● **AVAILABLE DATA**:
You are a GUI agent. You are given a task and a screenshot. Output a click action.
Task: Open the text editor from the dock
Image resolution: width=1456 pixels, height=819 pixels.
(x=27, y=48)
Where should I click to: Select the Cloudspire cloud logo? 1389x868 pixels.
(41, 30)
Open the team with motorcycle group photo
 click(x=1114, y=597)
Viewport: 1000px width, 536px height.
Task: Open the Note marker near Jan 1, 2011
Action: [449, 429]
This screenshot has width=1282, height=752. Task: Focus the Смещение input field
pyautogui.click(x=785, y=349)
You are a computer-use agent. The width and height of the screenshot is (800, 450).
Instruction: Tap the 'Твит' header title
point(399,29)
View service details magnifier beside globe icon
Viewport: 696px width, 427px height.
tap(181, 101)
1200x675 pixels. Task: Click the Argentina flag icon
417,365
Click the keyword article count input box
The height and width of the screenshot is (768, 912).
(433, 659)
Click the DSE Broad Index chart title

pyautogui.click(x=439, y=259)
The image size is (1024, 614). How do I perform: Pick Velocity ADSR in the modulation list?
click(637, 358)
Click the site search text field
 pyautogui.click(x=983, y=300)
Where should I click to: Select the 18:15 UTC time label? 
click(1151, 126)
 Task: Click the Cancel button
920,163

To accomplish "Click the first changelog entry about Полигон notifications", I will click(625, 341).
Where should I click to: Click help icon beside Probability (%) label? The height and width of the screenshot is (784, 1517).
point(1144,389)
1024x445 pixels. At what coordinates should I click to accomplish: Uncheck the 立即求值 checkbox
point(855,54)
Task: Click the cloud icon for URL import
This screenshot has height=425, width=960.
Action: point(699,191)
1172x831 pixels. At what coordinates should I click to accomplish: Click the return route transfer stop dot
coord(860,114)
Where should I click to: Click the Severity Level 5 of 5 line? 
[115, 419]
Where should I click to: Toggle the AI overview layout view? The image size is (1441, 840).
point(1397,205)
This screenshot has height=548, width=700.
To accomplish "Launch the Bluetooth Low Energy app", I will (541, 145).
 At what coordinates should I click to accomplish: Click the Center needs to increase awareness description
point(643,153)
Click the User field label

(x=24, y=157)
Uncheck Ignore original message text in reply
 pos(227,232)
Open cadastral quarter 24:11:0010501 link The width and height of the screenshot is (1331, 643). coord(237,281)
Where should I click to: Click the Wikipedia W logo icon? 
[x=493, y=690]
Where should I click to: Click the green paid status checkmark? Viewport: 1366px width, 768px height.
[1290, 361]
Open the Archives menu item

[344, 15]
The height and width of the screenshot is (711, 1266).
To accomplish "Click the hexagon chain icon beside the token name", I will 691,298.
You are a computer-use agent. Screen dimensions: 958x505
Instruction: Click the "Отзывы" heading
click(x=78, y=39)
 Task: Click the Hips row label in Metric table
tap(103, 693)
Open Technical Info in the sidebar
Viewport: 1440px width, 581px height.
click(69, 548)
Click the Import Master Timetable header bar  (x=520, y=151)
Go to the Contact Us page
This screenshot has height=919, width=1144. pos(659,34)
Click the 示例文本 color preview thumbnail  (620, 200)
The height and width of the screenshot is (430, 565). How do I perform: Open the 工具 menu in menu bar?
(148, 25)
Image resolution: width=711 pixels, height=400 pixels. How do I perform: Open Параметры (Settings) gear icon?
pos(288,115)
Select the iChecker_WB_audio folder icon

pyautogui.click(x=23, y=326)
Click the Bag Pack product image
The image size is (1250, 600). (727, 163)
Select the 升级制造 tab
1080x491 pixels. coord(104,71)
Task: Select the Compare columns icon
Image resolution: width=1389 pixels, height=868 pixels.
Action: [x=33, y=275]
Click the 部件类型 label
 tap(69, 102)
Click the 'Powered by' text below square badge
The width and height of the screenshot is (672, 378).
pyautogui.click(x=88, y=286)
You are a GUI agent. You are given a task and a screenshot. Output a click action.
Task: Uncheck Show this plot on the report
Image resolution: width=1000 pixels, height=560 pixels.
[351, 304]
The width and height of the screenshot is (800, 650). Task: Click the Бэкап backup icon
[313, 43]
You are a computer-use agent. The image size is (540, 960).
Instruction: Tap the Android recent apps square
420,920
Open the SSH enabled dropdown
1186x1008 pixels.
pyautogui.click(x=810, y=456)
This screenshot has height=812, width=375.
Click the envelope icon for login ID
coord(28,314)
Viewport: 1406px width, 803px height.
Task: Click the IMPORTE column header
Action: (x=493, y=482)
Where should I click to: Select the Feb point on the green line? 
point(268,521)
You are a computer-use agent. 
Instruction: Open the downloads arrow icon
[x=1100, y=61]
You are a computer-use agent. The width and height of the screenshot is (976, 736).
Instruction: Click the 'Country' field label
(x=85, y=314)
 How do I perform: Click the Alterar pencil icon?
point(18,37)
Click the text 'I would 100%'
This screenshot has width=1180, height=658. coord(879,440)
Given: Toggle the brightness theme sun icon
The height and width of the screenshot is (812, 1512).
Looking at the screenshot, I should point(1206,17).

● **STATED TASK**: Rewrite the lines from the line with "You are a computer-use agent. The image" through the last line, replacing "Instruction" with "Task" and leaving everything else unchanged.

● **THE RESULT**:
You are a computer-use agent. The image size is (540, 960).
Task: Tap the Android recent apps square
420,920
Open the SSH enabled dropdown
1186x1008 pixels.
pyautogui.click(x=810, y=456)
This screenshot has height=812, width=375.
Click the envelope icon for login ID
coord(28,314)
Viewport: 1406px width, 803px height.
Task: Click the IMPORTE column header
Action: (x=493, y=482)
Where should I click to: Select the Feb point on the green line? 
point(268,521)
You are a computer-use agent. 
Task: Open the downloads arrow icon
[x=1100, y=61]
You are a computer-use agent. The width and height of the screenshot is (976, 736).
Task: Click the 'Country' field label
(x=85, y=314)
 How do I perform: Click the Alterar pencil icon?
point(18,37)
Click the text 'I would 100%'
This screenshot has width=1180, height=658. coord(879,440)
Given: Toggle the brightness theme sun icon
The height and width of the screenshot is (812, 1512).
Looking at the screenshot, I should point(1206,17).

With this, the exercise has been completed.